# Snarling and nipping



## fjm (Jun 4, 2010)

My first question would be whether anything else has changed in the last month - new people, perhaps, or a change in routine? Is there any possibility she is in pain, in which case a vet visit would be a good idea. It could simply be that after 12 months with you she is finally feeling confident enough to claim her own space and make her feelings known. I rather suspect that in a very understandable effort to make up to her for her miserable start in life and show her that she is now loved you may not have been focussed on teaching her good house manners - now is the time to start! 

What does she love best in all the world? Food? A special toy? A back rub? Use that for rewards. Arrange things so that she can get up and down unaided, or use a large cushion for training. Invite her onto it, praise and treat. Invite her off, praise and treat. You may need to lure her at first, but move as quickly as possible to just using a hand gesture and cue word. Repeat, repeat, repeat, in as many different situations as are safe.

For budging out of the way I would toss a treat or toy to one side while asking her to move. Then ask her to move before tossing the treat. Eventually you will reach the stage where praise is enough most of the time with occasional higher reinforcement just to keep things going. I would also introduce a cue word or gesture before picking her up - many small dogs actively dislike being picked up, and do better if they have some warning and feel they have some control over it just as they hate being loomed over.

In the meantime try to manage things so that she does not get the opportunity to practice the bad behaviour. Don't lift her onto the sofa - give her a comfy bed where she can be undisturbed. If you are busy and she is under foot give her a good chew in her crate or another room. And remember growling is communication - ignoring it, or scolding the dog for growling, can lead to just this sort of escalation into snarling and nipping.


----------



## Tania (Jun 23, 2017)

Thanks so much for your help.

We are going to start the treat idea. We will put a treat away from where she is to move her. And hope that eventually she will move on command. 
Also trying to work out how to set up for her to get up/down on her own from the sofa.

Really appreciate it.


----------



## glorybeecosta (Nov 11, 2014)

I do not let mine jump up either, and have no problem, I have 3 so I always use the name of whichever I am dealing with. Never had a problem, but if they are asleep I wake them first, as Sage will growl and I have one previous that I to be awake before moving her


----------



## Johanna (Jun 21, 2017)

If this behavior started suddenly, maybe she is in pain? It's something to consider.

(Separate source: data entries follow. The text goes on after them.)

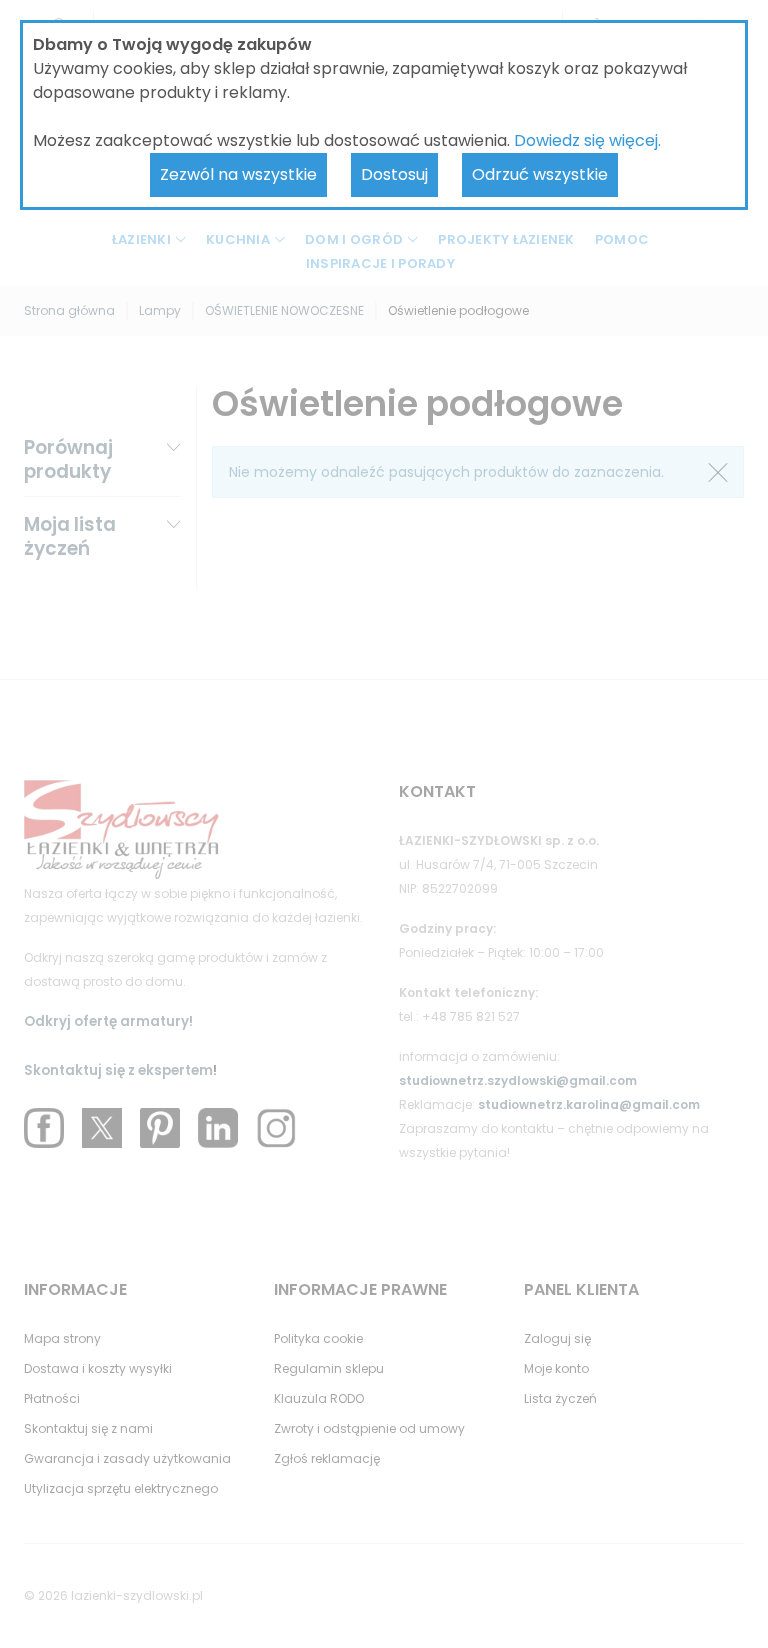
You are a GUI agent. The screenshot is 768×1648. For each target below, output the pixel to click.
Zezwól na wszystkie (238, 174)
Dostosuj (394, 174)
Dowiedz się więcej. (587, 140)
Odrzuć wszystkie (540, 174)
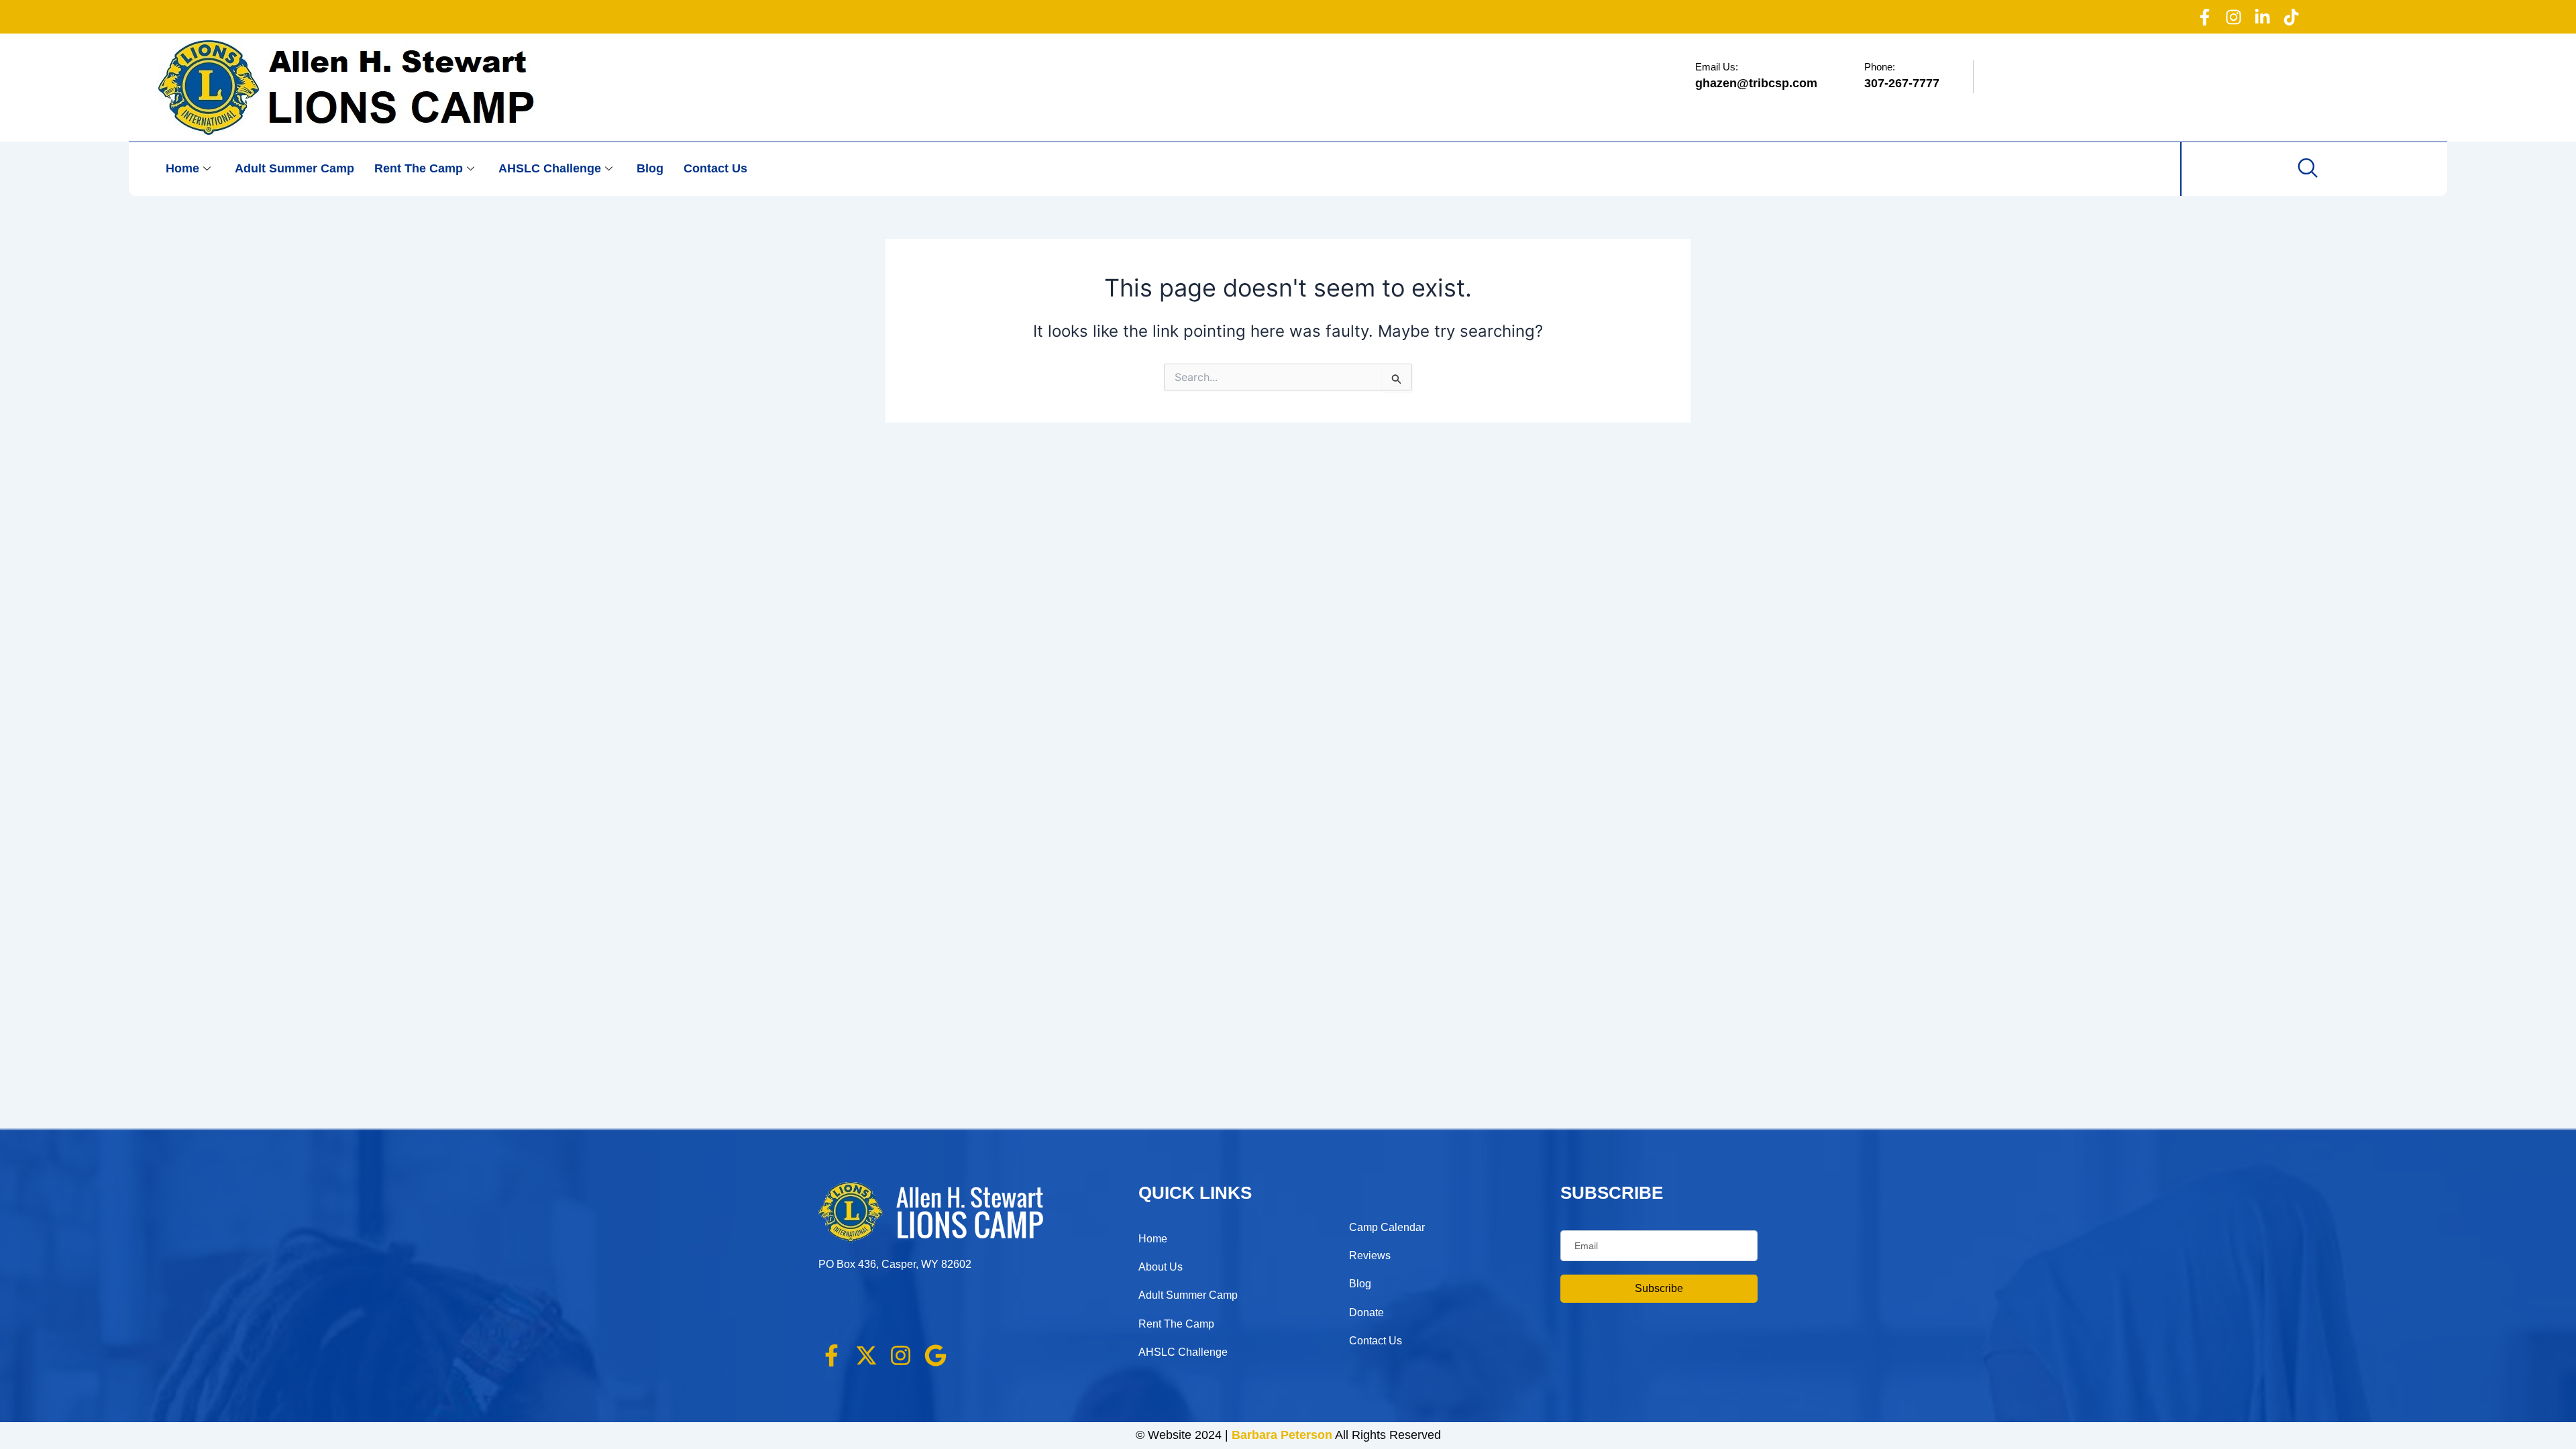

I am surprised she cannot get on/off the sofa. I have a chihuahua who not only jumps on the sofa, she then proceeds to jump up on the back of the sofa to get a better view. It takes her a few bounces to do it, but she's a determined little rascal.


----------



## lily cd re (Jul 23, 2012)

I have seen rescued dogs that didn't show their true selves until about a year after arriving at the home in which I met them as well as seeing them evolve trust over time to show their true selves after re homing that lasted for many months. Why was Ginger kept crated so much in her previous home? Could it have been because of aggression issues? I think you need to try to investigate that. In the meantime I would not allow her onto your furniture. You own the furniture, she doesn't. Be careful with using treats to make her move. If you put it where she can grab it then she won because she can just scoot back to where you didn't want her to be. It also is a sort of thing that can easily turn into a bribe.


----------



## Tania (Jun 23, 2017)

Johanna said:


> If this behavior started suddenly, maybe she is in pain? It's something to consider.
> 
> 
> I am surprised she cannot get on/off the sofa. I have a chihuahua who not only jumps on the sofa, she then proceeds to jump up on the back of the sofa to get a better view. It takes her a few bounces to do it, but she's a determined little rascal.


She doesn't like any type of step or height at all. When we first took her home she wouldn't even jump up the step at our front door and that is just a few inches. It took about a month and a lot of coaxing to get her to jump that one.


----------



## glorybeecosta (Nov 11, 2014)

My girl Bella is 14 and she will not go up and down steps, I always carry her.she is 6.5 pounds Cayenne is the same she is 3.5 pounds. I never allowed any of my toys to jump. Now Sage is 5 when I got her and she jumps, started to stop it, she only jumps on the sofa, she waits to be picked up and put in bed, but will jump down in the morning. The other 2 are put up an put down. She could have maybe fallen when she was younger and it scared her. My Sage is scared of loud nose and thunder freaks her out.

I train a little different the word NO is used often when I first get them and I do not take NO for an answer from them, and they still adore me, and quickly get what I want. I do not cuddle them and I am the boss. Once trained it is done, they never get in trouble and listen. Sage gave me a problem of peeing when I was working in the office only. No problem she wears a diaper anytime I am in the office, or has to stay in the kitchen. She is so smart I say lets go outside up on the sofa to get the diaper off, comes in right on the sofa to get it put on during the day. She does not need it during the night, in the car, when I am out of the office. She maybe ok now, but I am not ready to take the chance.


----------



## Tania (Jun 23, 2017)

Background info: (and update

Ginger was purchased as a pet, but we were told the owners had no time for her. So they just kept her in a cage for 2 years and neglected her. When she arrived at the centre she weighed almost 4 kilos, was an absolute mess with matting and bugs. She also had a very bad case of gingivitis.
They shaved and bathed her and weighed her again to find she was just under 2kg with ribs showing (she is 6.5 inches at shoulder height). We adopted her the day she arrived in the centre and went straight to a vet to get her wormed, vaccinated, checked and to organise her teeth.

When she arrived:> 
She would not even go up a step that was a few inches tall. It took a few weeks to get over that. 
She also would not walk on grass - if she did she would life each paw right up and shake it as she walked.
She was not house trained at all.
She would only play by with newspaper and only if we were not holding it.
She was terrified of a leash and walking anywhere outside. (Even more terrified of rain and thunder.)

Now>
She enjoys walks (still a little timid of loud noises)
She walks on grass if it is dry - hates when it is wet.
She is 99% house trained with an occasional accident.
She follows commands like sit, wait, stay, drop, leave, nigh-nigh, potty, come.
She still doesn't play with toys, but does play with our hands.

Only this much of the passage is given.